[Item position entries]
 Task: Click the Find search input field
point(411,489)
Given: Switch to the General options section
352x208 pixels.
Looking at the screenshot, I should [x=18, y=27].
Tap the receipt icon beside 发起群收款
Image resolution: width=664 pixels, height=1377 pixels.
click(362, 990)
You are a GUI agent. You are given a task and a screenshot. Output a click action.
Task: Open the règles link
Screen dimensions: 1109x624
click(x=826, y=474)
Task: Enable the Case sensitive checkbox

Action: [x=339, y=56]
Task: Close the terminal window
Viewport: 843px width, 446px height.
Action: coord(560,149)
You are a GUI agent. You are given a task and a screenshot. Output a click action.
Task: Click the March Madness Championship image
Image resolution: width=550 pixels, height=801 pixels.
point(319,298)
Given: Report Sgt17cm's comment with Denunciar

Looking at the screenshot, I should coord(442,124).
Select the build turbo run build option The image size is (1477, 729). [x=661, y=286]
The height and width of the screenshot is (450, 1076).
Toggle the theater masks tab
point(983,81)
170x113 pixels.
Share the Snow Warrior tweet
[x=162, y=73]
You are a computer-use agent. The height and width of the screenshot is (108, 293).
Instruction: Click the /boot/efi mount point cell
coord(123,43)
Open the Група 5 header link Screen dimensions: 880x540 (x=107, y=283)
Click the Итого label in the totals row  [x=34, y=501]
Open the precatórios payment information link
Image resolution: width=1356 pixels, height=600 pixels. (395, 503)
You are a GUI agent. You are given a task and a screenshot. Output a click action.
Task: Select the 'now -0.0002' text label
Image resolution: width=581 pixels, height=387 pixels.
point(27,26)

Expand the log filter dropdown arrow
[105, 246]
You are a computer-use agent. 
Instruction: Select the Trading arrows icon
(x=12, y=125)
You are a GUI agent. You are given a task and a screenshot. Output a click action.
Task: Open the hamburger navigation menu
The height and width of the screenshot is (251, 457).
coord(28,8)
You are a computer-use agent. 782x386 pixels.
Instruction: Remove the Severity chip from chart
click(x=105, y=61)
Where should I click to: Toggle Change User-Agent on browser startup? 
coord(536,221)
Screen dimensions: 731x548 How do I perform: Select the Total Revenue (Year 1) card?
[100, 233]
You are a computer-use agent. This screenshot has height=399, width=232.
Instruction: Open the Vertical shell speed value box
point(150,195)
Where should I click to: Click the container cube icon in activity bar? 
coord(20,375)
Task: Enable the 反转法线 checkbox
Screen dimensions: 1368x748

# EXERCISE DIRECTIONS
Reproduce unchanged every line of the entries from the line containing "You are a computer-use agent. The" through the last line of the entries, including both ends.

# FINISHED EXERCISE
You are a computer-use agent. The height and width of the screenshot is (108, 293).
Instruction: Click the /boot/efi mount point cell
coord(123,43)
Open the Група 5 header link Screen dimensions: 880x540 (x=107, y=283)
Click the Итого label in the totals row  [x=34, y=501]
Open the precatórios payment information link
Image resolution: width=1356 pixels, height=600 pixels. (395, 503)
You are a GUI agent. You are given a task and a screenshot. Output a click action.
Task: Select the 'now -0.0002' text label
Image resolution: width=581 pixels, height=387 pixels.
point(27,26)

Expand the log filter dropdown arrow
[105, 246]
You are a computer-use agent. 
Instruction: Select the Trading arrows icon
(x=12, y=125)
You are a GUI agent. You are given a task and a screenshot. Output a click action.
Task: Open the hamburger navigation menu
The height and width of the screenshot is (251, 457).
coord(28,8)
You are a computer-use agent. 782x386 pixels.
Instruction: Remove the Severity chip from chart
click(x=105, y=61)
Where should I click to: Toggle Change User-Agent on browser startup? 
coord(536,221)
Screen dimensions: 731x548 How do I perform: Select the Total Revenue (Year 1) card?
[100, 233]
You are a computer-use agent. This screenshot has height=399, width=232.
Instruction: Open the Vertical shell speed value box
point(150,195)
Where should I click to: Click the container cube icon in activity bar? 
coord(20,375)
Task: Enable the 反转法线 checkbox
Screen dimensions: 1368x748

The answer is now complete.